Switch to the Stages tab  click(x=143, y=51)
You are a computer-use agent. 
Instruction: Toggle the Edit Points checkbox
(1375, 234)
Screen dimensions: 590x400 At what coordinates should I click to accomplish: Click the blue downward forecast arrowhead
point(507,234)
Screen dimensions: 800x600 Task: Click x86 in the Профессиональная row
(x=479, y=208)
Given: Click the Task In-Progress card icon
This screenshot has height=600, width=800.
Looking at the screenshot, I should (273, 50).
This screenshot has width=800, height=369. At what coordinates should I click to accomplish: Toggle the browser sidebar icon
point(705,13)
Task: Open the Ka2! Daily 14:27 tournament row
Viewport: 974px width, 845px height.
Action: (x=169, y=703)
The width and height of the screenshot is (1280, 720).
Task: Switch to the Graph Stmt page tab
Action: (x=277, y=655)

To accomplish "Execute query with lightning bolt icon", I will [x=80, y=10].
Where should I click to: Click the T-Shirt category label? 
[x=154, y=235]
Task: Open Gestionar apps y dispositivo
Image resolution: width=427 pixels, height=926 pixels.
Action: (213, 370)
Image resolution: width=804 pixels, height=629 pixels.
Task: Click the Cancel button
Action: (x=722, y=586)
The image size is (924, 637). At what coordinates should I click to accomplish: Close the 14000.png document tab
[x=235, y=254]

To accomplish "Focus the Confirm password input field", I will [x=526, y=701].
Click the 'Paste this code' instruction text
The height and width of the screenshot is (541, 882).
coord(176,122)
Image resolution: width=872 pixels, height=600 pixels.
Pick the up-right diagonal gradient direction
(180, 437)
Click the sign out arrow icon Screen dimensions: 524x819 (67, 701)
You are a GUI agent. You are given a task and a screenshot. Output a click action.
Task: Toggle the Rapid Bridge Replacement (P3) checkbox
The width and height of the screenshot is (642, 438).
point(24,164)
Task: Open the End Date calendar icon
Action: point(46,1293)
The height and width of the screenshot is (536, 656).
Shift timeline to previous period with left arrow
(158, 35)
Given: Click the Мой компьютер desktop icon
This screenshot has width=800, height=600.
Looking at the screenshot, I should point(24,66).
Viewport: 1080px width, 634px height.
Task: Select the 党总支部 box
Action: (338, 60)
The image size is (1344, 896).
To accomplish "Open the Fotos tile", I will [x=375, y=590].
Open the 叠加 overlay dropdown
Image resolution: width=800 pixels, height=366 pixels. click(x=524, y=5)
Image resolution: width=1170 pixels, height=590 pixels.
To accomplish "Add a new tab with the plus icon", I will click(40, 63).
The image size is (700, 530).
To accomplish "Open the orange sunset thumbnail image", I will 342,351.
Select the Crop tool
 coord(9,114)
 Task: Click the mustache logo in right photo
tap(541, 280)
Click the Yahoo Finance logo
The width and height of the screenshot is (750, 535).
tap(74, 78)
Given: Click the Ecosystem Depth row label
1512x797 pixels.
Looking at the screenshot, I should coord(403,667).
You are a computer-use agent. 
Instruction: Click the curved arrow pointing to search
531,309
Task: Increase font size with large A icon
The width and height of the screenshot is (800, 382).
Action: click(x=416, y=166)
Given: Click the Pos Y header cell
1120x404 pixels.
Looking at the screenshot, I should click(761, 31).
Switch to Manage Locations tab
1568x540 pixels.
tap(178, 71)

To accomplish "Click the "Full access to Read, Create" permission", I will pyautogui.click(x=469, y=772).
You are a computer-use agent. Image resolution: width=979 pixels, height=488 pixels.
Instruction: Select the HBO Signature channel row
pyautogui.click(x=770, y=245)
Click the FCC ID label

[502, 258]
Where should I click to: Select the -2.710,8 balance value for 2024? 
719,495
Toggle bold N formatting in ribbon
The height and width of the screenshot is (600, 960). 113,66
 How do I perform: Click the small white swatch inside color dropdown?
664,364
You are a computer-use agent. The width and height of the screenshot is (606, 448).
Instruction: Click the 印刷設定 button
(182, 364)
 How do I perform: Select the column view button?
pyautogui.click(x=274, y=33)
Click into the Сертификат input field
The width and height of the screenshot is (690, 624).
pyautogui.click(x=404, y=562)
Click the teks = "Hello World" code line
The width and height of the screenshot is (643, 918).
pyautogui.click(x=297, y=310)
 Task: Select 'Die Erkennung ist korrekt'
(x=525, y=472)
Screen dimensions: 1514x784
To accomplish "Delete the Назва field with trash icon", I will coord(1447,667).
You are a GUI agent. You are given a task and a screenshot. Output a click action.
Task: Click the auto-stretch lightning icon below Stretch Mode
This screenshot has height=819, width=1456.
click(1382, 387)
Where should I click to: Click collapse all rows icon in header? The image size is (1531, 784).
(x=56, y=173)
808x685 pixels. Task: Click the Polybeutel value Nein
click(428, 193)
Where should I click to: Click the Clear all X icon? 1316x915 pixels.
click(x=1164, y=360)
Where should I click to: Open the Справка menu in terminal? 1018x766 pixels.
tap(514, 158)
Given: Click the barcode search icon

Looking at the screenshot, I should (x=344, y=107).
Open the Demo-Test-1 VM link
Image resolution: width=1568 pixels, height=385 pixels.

### What is needed
Nothing in the records may change; write them out again in full.

### Solution for this task
Switch to the Stages tab  click(x=143, y=51)
You are a computer-use agent. 
Instruction: Toggle the Edit Points checkbox
(1375, 234)
Screen dimensions: 590x400 At what coordinates should I click to accomplish: Click the blue downward forecast arrowhead
point(507,234)
Screen dimensions: 800x600 Task: Click x86 in the Профессиональная row
(x=479, y=208)
Given: Click the Task In-Progress card icon
This screenshot has height=600, width=800.
Looking at the screenshot, I should (273, 50).
This screenshot has width=800, height=369. At what coordinates should I click to accomplish: Toggle the browser sidebar icon
point(705,13)
Task: Open the Ka2! Daily 14:27 tournament row
Viewport: 974px width, 845px height.
Action: (x=169, y=703)
The width and height of the screenshot is (1280, 720).
Task: Switch to the Graph Stmt page tab
Action: (x=277, y=655)

To accomplish "Execute query with lightning bolt icon", I will [x=80, y=10].
Where should I click to: Click the T-Shirt category label? 
[x=154, y=235]
Task: Open Gestionar apps y dispositivo
Image resolution: width=427 pixels, height=926 pixels.
Action: (213, 370)
Image resolution: width=804 pixels, height=629 pixels.
Task: Click the Cancel button
Action: (x=722, y=586)
The image size is (924, 637). At what coordinates should I click to accomplish: Close the 14000.png document tab
[x=235, y=254]

To accomplish "Focus the Confirm password input field", I will [x=526, y=701].
Click the 'Paste this code' instruction text
The height and width of the screenshot is (541, 882).
coord(176,122)
Image resolution: width=872 pixels, height=600 pixels.
Pick the up-right diagonal gradient direction
(180, 437)
Click the sign out arrow icon Screen dimensions: 524x819 (67, 701)
You are a GUI agent. You are given a task and a screenshot. Output a click action.
Task: Toggle the Rapid Bridge Replacement (P3) checkbox
The width and height of the screenshot is (642, 438).
point(24,164)
Task: Open the End Date calendar icon
Action: point(46,1293)
The height and width of the screenshot is (536, 656).
Shift timeline to previous period with left arrow
(158, 35)
Given: Click the Мой компьютер desktop icon
This screenshot has width=800, height=600.
Looking at the screenshot, I should point(24,66).
Viewport: 1080px width, 634px height.
Task: Select the 党总支部 box
Action: (338, 60)
The image size is (1344, 896).
To accomplish "Open the Fotos tile", I will [x=375, y=590].
Open the 叠加 overlay dropdown
Image resolution: width=800 pixels, height=366 pixels. click(x=524, y=5)
Image resolution: width=1170 pixels, height=590 pixels.
To accomplish "Add a new tab with the plus icon", I will click(40, 63).
The image size is (700, 530).
To accomplish "Open the orange sunset thumbnail image", I will 342,351.
Select the Crop tool
 coord(9,114)
 Task: Click the mustache logo in right photo
tap(541, 280)
Click the Yahoo Finance logo
The width and height of the screenshot is (750, 535).
tap(74, 78)
Given: Click the Ecosystem Depth row label
1512x797 pixels.
Looking at the screenshot, I should coord(403,667).
You are a computer-use agent. 
Instruction: Click the curved arrow pointing to search
531,309
Task: Increase font size with large A icon
The width and height of the screenshot is (800, 382).
Action: click(x=416, y=166)
Given: Click the Pos Y header cell
1120x404 pixels.
Looking at the screenshot, I should click(761, 31).
Switch to Manage Locations tab
1568x540 pixels.
tap(178, 71)

To accomplish "Click the "Full access to Read, Create" permission", I will pyautogui.click(x=469, y=772).
You are a computer-use agent. Image resolution: width=979 pixels, height=488 pixels.
Instruction: Select the HBO Signature channel row
pyautogui.click(x=770, y=245)
Click the FCC ID label

[502, 258]
Where should I click to: Select the -2.710,8 balance value for 2024? 
719,495
Toggle bold N formatting in ribbon
The height and width of the screenshot is (600, 960). 113,66
 How do I perform: Click the small white swatch inside color dropdown?
664,364
You are a computer-use agent. The width and height of the screenshot is (606, 448).
Instruction: Click the 印刷設定 button
(182, 364)
 How do I perform: Select the column view button?
pyautogui.click(x=274, y=33)
Click into the Сертификат input field
The width and height of the screenshot is (690, 624).
pyautogui.click(x=404, y=562)
Click the teks = "Hello World" code line
The width and height of the screenshot is (643, 918).
pyautogui.click(x=297, y=310)
 Task: Select 'Die Erkennung ist korrekt'
(x=525, y=472)
Screen dimensions: 1514x784
To accomplish "Delete the Назва field with trash icon", I will coord(1447,667).
You are a GUI agent. You are given a task and a screenshot. Output a click action.
Task: Click the auto-stretch lightning icon below Stretch Mode
This screenshot has height=819, width=1456.
click(1382, 387)
Where should I click to: Click collapse all rows icon in header? The image size is (1531, 784).
(x=56, y=173)
808x685 pixels. Task: Click the Polybeutel value Nein
click(428, 193)
Where should I click to: Click the Clear all X icon? 1316x915 pixels.
click(x=1164, y=360)
Where should I click to: Open the Справка menu in terminal? 1018x766 pixels.
tap(514, 158)
Given: Click the barcode search icon

Looking at the screenshot, I should (x=344, y=107).
Open the Demo-Test-1 VM link
Image resolution: width=1568 pixels, height=385 pixels.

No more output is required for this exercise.